▶ THE TASK
With the pictures left out, write out exactly the lines of the listing below that run from the line with "465x272 pixels. How" through the line with "The width and".

BEGIN GIVEN DATA

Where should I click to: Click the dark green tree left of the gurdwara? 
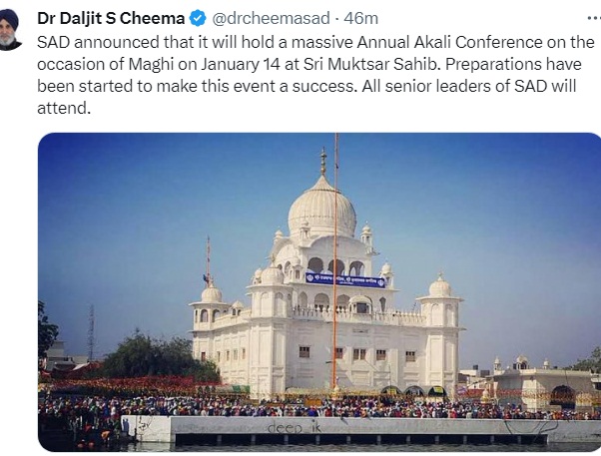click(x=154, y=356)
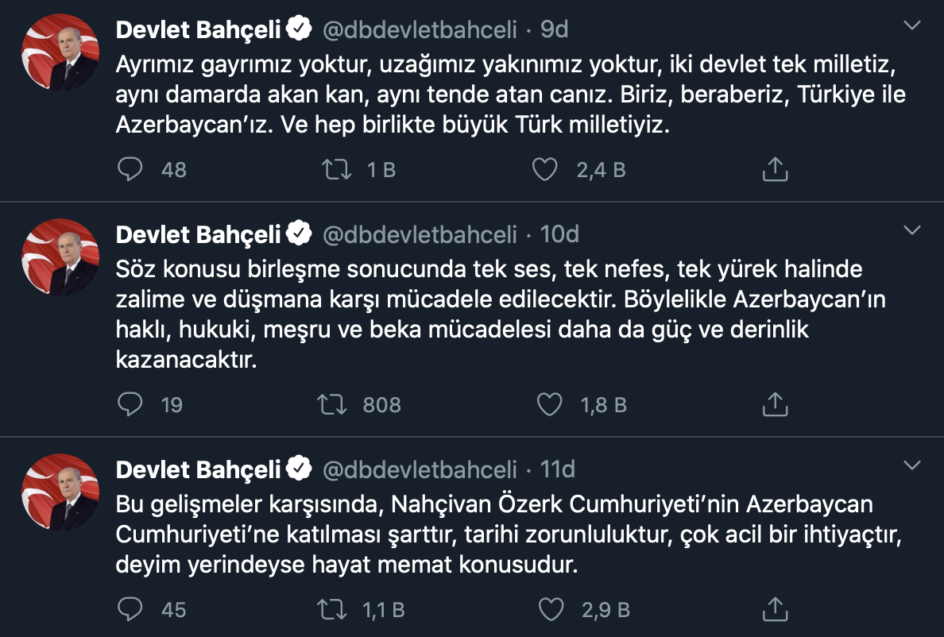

END GIVEN DATA
BEGIN GIVEN DATA

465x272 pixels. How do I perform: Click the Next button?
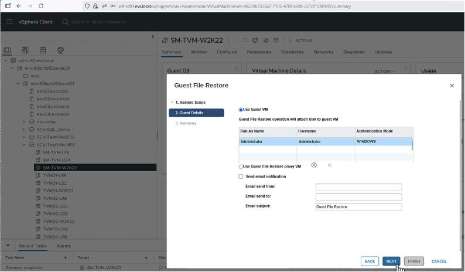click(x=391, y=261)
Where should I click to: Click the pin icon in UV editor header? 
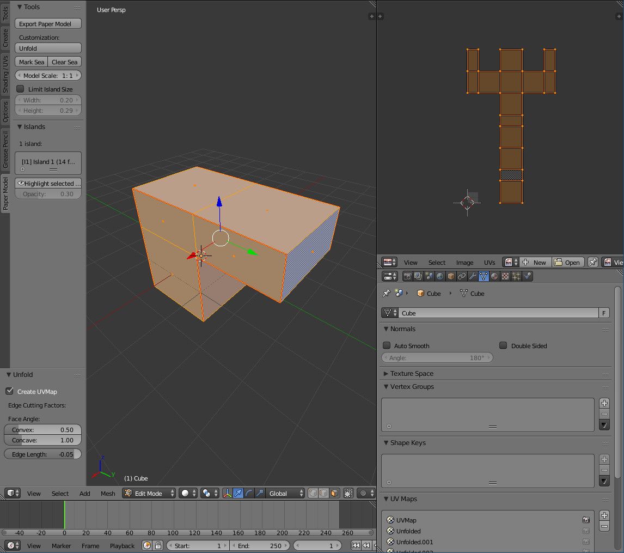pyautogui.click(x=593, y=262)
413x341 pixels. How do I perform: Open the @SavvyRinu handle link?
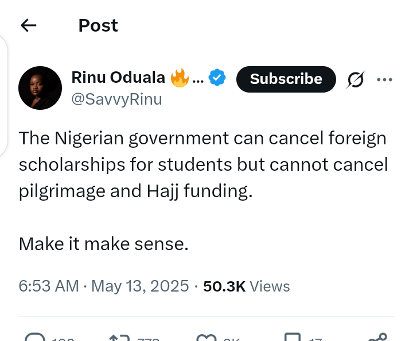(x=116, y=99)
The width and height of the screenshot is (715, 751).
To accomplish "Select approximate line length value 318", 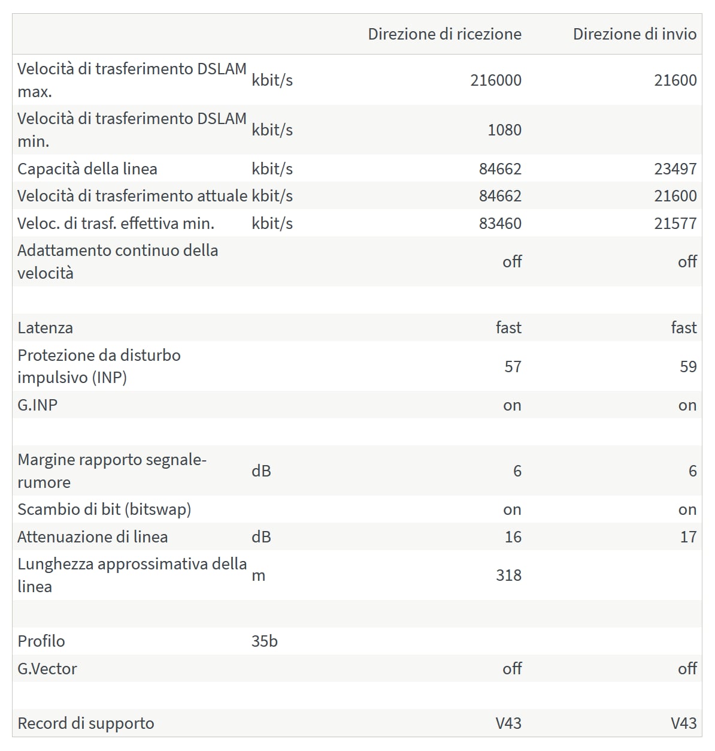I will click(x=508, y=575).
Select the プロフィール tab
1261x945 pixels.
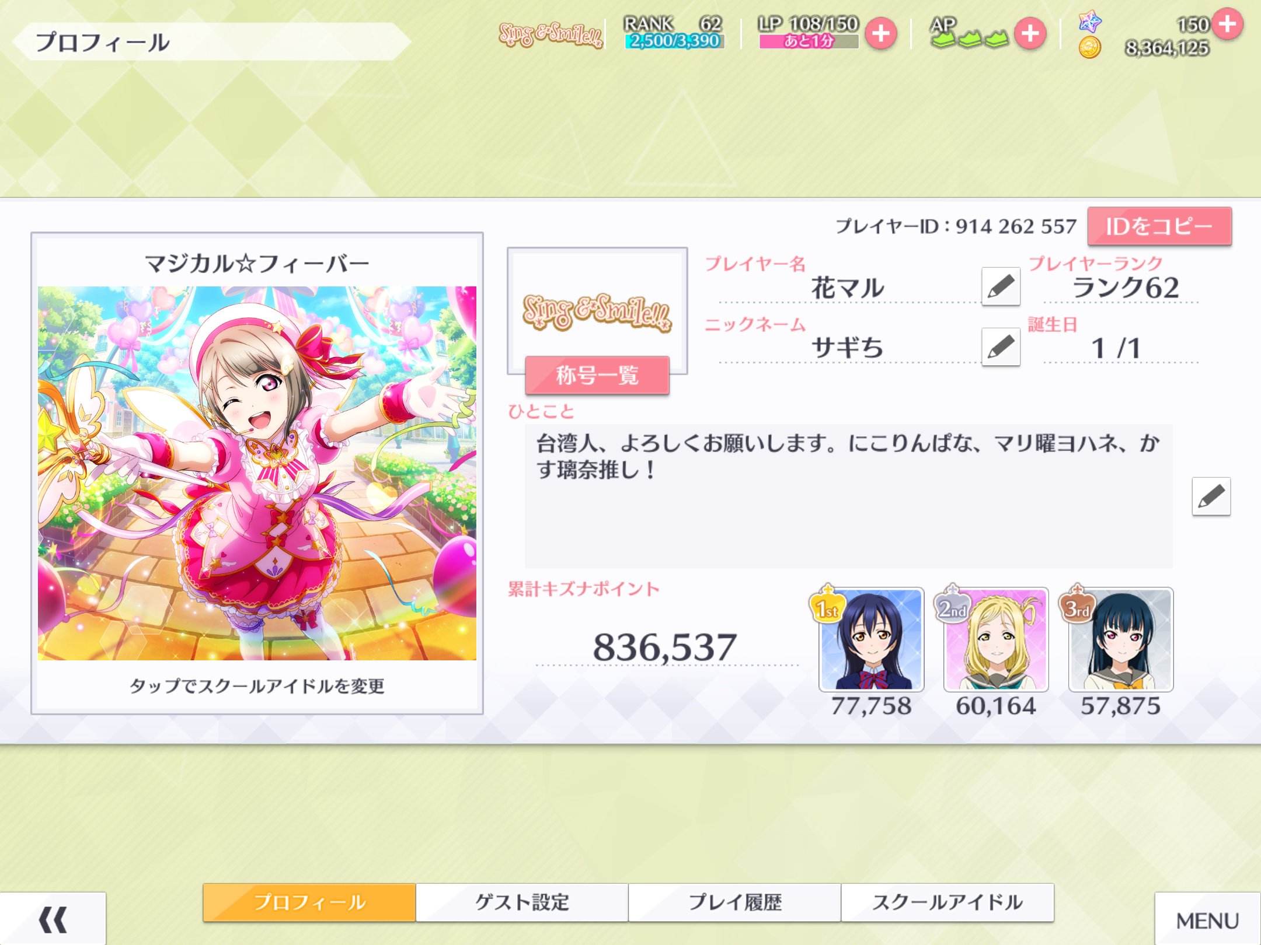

END GIVEN DATA

▶ ANSWER SPACE
465x272 pixels. How do I perform: Click the Next button?
click(x=391, y=261)
Where should I click to: Click the pin icon in UV editor header? 
pyautogui.click(x=593, y=262)
413x341 pixels. How do I perform: Open the @SavvyRinu handle link?
(x=116, y=99)
The width and height of the screenshot is (715, 751).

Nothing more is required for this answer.